TASK BRIEF: Give back an exact copy of the lines below, from the first through the line with "aktualności (190, 2288)"; please stop there.

=== GIVEN DATA ===

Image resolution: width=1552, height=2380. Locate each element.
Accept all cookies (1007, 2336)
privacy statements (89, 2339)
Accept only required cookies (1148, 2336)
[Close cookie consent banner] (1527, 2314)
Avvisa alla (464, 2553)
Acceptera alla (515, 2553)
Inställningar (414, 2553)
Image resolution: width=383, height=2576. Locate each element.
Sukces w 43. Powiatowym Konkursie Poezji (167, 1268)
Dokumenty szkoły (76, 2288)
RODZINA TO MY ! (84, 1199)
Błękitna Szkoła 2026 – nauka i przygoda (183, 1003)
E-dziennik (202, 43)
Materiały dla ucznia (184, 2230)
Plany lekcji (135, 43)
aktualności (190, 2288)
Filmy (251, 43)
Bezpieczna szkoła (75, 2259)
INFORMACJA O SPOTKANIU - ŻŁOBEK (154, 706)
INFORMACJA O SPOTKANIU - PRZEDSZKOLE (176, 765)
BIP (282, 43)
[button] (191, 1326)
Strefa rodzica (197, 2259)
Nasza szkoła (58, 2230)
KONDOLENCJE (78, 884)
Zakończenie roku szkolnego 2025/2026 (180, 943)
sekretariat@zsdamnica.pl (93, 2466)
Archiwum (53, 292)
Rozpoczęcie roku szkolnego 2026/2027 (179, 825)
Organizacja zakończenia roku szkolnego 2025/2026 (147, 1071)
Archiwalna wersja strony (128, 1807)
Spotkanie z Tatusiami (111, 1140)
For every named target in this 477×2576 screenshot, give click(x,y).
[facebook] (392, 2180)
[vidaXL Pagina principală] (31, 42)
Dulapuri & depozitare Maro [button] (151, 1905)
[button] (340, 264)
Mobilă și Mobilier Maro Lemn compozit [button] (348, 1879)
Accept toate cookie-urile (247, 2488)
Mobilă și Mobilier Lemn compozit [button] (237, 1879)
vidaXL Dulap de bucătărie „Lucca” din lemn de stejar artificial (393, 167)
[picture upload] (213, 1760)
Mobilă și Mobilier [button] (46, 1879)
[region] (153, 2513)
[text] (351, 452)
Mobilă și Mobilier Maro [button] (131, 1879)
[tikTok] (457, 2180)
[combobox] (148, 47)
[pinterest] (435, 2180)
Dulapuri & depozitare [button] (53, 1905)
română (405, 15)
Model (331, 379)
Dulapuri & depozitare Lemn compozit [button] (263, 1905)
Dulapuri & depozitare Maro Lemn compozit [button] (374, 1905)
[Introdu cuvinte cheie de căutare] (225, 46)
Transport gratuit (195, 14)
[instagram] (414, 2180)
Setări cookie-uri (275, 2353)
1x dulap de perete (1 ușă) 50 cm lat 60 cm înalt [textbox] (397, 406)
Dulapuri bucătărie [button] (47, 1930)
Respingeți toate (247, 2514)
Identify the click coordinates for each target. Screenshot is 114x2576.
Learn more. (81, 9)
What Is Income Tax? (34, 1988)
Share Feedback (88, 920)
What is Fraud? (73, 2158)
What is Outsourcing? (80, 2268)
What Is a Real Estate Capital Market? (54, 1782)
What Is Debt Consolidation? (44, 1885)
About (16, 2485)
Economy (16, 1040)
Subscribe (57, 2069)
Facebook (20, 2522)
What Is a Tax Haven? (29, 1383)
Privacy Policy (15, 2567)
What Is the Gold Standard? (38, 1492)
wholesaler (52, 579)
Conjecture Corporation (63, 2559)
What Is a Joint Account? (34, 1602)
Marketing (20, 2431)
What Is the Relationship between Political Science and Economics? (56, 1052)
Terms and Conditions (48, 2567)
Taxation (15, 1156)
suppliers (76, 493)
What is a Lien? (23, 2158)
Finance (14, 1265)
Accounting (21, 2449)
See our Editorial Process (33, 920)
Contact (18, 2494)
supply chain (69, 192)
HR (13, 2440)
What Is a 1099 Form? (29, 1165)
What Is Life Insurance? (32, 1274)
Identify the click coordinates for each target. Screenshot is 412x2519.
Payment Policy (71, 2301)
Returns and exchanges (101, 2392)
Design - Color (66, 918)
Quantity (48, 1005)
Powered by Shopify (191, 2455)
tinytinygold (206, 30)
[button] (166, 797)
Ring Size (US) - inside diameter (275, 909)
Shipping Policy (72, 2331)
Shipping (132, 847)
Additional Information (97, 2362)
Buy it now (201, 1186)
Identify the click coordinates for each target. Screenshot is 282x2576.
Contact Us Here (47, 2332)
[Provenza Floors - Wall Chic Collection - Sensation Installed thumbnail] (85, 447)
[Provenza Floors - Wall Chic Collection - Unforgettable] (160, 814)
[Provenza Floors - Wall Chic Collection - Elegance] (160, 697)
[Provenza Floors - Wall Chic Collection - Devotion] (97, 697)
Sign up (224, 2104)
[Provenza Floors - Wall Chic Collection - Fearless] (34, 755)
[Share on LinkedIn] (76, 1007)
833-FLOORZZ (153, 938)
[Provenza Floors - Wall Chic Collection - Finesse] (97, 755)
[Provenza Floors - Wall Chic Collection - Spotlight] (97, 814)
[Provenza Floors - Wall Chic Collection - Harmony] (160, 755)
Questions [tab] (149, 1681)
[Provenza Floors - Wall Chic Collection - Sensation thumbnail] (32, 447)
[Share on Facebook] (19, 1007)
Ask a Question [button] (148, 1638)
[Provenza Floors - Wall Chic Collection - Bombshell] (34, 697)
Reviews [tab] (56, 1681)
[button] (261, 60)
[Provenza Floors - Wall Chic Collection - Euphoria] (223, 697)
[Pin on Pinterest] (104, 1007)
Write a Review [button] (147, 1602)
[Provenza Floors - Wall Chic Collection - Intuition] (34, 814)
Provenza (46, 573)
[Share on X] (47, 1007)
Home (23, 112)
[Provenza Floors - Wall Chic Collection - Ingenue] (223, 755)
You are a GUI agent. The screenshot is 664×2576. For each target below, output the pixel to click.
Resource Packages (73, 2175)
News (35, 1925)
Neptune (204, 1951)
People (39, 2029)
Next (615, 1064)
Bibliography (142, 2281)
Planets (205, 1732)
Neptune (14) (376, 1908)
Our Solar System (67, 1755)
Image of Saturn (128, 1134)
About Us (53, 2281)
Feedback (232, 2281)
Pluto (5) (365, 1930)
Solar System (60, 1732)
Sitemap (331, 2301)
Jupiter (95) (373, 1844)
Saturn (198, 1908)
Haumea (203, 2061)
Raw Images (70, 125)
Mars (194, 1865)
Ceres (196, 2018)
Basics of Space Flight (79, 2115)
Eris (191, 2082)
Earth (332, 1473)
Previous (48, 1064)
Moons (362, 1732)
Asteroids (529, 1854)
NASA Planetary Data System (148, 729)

===

WRITTEN RESPONSE:
Image resolution: width=1552, height=2380. Locate each element.
Accept all cookies (1007, 2336)
privacy statements (89, 2339)
Accept only required cookies (1148, 2336)
[Close cookie consent banner] (1527, 2314)
Avvisa alla (464, 2553)
Acceptera alla (515, 2553)
Inställningar (414, 2553)
Image resolution: width=383, height=2576. Locate each element.
Sukces w 43. Powiatowym Konkursie Poezji (167, 1268)
Dokumenty szkoły (76, 2288)
RODZINA TO MY ! (84, 1199)
Błękitna Szkoła 2026 – nauka i przygoda (183, 1003)
E-dziennik (202, 43)
Materiały dla ucznia (184, 2230)
Plany lekcji (135, 43)
aktualności (190, 2288)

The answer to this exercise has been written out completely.